THE TASK> Respond with exact copies of the lines running from the line that contains "Πληροφορίες αποστολής (1007, 1271)" to the end of the material.

DATASET CONTENT>
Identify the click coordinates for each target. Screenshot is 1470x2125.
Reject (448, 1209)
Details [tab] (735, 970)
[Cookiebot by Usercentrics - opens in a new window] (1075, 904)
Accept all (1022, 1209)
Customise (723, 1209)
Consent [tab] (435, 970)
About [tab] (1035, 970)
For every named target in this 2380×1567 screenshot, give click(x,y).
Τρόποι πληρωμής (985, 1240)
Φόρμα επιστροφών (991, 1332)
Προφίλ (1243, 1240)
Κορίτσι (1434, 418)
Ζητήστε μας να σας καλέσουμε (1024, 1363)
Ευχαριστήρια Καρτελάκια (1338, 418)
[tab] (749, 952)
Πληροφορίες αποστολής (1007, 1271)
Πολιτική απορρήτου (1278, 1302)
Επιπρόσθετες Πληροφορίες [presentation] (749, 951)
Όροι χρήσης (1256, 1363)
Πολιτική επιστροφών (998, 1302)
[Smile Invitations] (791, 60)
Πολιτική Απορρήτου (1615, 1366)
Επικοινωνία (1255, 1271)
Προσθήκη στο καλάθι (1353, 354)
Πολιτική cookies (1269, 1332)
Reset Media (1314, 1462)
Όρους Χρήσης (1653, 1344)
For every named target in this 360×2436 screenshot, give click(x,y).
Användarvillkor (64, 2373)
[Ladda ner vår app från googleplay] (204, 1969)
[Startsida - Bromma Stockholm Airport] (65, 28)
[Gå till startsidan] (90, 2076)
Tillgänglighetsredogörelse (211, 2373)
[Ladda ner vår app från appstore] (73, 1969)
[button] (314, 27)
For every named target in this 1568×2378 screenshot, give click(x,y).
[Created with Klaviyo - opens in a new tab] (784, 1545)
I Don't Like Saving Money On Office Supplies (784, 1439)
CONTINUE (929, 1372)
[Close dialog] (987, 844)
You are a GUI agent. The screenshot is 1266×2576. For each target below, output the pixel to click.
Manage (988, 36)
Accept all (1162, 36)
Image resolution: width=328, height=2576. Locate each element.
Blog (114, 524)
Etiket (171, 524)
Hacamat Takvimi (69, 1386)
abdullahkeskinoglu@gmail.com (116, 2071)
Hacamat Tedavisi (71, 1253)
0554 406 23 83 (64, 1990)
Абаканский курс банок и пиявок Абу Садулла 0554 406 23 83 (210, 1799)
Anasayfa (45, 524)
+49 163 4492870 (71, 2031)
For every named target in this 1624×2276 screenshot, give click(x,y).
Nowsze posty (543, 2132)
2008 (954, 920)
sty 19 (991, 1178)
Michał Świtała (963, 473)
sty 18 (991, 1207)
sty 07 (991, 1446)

TASK SOLUTION>
Πληροφορίες αποστολής (1007, 1271)
Πολιτική απορρήτου (1278, 1302)
Επιπρόσθετες Πληροφορίες [presentation] (749, 951)
Όροι χρήσης (1256, 1363)
Πολιτική επιστροφών (998, 1302)
[Smile Invitations] (791, 60)
Πολιτική Απορρήτου (1615, 1366)
Επικοινωνία (1255, 1271)
Προσθήκη στο καλάθι (1353, 354)
Πολιτική cookies (1269, 1332)
Reset Media (1314, 1462)
Όρους Χρήσης (1653, 1344)
For every named target in this 360×2436 screenshot, give click(x,y).
Användarvillkor (64, 2373)
[Ladda ner vår app från googleplay] (204, 1969)
[Startsida - Bromma Stockholm Airport] (65, 28)
[Gå till startsidan] (90, 2076)
Tillgänglighetsredogörelse (211, 2373)
[Ladda ner vår app från appstore] (73, 1969)
[button] (314, 27)
For every named target in this 1568×2378 screenshot, give click(x,y).
[Created with Klaviyo - opens in a new tab] (784, 1545)
I Don't Like Saving Money On Office Supplies (784, 1439)
CONTINUE (929, 1372)
[Close dialog] (987, 844)
You are a GUI agent. The screenshot is 1266×2576. For each target below, output the pixel to click.
Manage (988, 36)
Accept all (1162, 36)
Image resolution: width=328, height=2576. Locate each element.
Blog (114, 524)
Etiket (171, 524)
Hacamat Takvimi (69, 1386)
abdullahkeskinoglu@gmail.com (116, 2071)
Hacamat Tedavisi (71, 1253)
0554 406 23 83 (64, 1990)
Абаканский курс банок и пиявок Абу Садулла 0554 406 23 83 (210, 1799)
Anasayfa (45, 524)
+49 163 4492870 (71, 2031)
For every named target in this 1624×2276 screenshot, give click(x,y).
Nowsze posty (543, 2132)
2008 (954, 920)
sty 19 (991, 1178)
Michał Świtała (963, 473)
sty 18 (991, 1207)
sty 07 (991, 1446)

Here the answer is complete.